[Entries on where items appear]
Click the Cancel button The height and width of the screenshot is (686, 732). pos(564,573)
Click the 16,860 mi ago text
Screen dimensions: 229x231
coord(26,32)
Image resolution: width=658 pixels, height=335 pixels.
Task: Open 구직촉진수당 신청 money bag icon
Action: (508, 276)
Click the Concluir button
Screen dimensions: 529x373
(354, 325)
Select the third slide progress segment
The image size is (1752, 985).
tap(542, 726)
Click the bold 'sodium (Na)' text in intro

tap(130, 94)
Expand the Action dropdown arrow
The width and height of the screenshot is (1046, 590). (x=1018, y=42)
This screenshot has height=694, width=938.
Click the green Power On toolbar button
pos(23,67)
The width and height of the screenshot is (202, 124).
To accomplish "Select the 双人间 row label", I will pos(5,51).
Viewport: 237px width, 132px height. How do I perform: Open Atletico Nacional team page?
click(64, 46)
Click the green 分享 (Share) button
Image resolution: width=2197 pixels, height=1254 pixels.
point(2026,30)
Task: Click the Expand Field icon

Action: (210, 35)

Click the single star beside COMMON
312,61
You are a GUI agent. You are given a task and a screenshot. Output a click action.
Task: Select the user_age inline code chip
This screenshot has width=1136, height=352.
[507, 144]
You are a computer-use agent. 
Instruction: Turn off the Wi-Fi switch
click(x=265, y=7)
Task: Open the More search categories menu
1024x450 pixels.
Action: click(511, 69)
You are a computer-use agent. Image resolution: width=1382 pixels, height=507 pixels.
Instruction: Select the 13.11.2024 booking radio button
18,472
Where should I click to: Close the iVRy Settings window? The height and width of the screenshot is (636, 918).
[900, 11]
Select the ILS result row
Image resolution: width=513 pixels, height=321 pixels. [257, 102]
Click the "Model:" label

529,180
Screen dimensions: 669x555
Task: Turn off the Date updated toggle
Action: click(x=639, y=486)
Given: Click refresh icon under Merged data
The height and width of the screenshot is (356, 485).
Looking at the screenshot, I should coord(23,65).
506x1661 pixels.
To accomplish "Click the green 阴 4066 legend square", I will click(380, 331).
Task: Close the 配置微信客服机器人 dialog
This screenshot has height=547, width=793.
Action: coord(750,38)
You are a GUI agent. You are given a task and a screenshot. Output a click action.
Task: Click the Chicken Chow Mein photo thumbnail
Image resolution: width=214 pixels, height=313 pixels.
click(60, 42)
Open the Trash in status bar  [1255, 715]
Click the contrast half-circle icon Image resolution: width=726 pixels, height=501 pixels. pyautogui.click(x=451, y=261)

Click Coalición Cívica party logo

▸ Do this
Copy out every line of the records above with nothing changed.

▸ Output for this exercise
Click the Cancel button The height and width of the screenshot is (686, 732). pos(564,573)
Click the 16,860 mi ago text
Screen dimensions: 229x231
coord(26,32)
Image resolution: width=658 pixels, height=335 pixels.
Task: Open 구직촉진수당 신청 money bag icon
Action: (508, 276)
Click the Concluir button
Screen dimensions: 529x373
(354, 325)
Select the third slide progress segment
The image size is (1752, 985).
tap(542, 726)
Click the bold 'sodium (Na)' text in intro

tap(130, 94)
Expand the Action dropdown arrow
The width and height of the screenshot is (1046, 590). (x=1018, y=42)
This screenshot has height=694, width=938.
Click the green Power On toolbar button
pos(23,67)
The width and height of the screenshot is (202, 124).
To accomplish "Select the 双人间 row label", I will pos(5,51).
Viewport: 237px width, 132px height. How do I perform: Open Atletico Nacional team page?
click(64, 46)
Click the green 分享 (Share) button
Image resolution: width=2197 pixels, height=1254 pixels.
point(2026,30)
Task: Click the Expand Field icon

Action: (210, 35)

Click the single star beside COMMON
312,61
You are a GUI agent. You are given a task and a screenshot. Output a click action.
Task: Select the user_age inline code chip
This screenshot has width=1136, height=352.
[507, 144]
You are a computer-use agent. 
Instruction: Turn off the Wi-Fi switch
click(x=265, y=7)
Task: Open the More search categories menu
1024x450 pixels.
Action: click(511, 69)
You are a computer-use agent. Image resolution: width=1382 pixels, height=507 pixels.
Instruction: Select the 13.11.2024 booking radio button
18,472
Where should I click to: Close the iVRy Settings window? The height and width of the screenshot is (636, 918).
[900, 11]
Select the ILS result row
Image resolution: width=513 pixels, height=321 pixels. [257, 102]
Click the "Model:" label

529,180
Screen dimensions: 669x555
Task: Turn off the Date updated toggle
Action: click(x=639, y=486)
Given: Click refresh icon under Merged data
The height and width of the screenshot is (356, 485).
Looking at the screenshot, I should coord(23,65).
506x1661 pixels.
To accomplish "Click the green 阴 4066 legend square", I will click(380, 331).
Task: Close the 配置微信客服机器人 dialog
This screenshot has height=547, width=793.
Action: coord(750,38)
You are a GUI agent. You are given a task and a screenshot. Output a click action.
Task: Click the Chicken Chow Mein photo thumbnail
Image resolution: width=214 pixels, height=313 pixels.
click(60, 42)
Open the Trash in status bar  [1255, 715]
Click the contrast half-circle icon Image resolution: width=726 pixels, height=501 pixels. pyautogui.click(x=451, y=261)

Click Coalición Cívica party logo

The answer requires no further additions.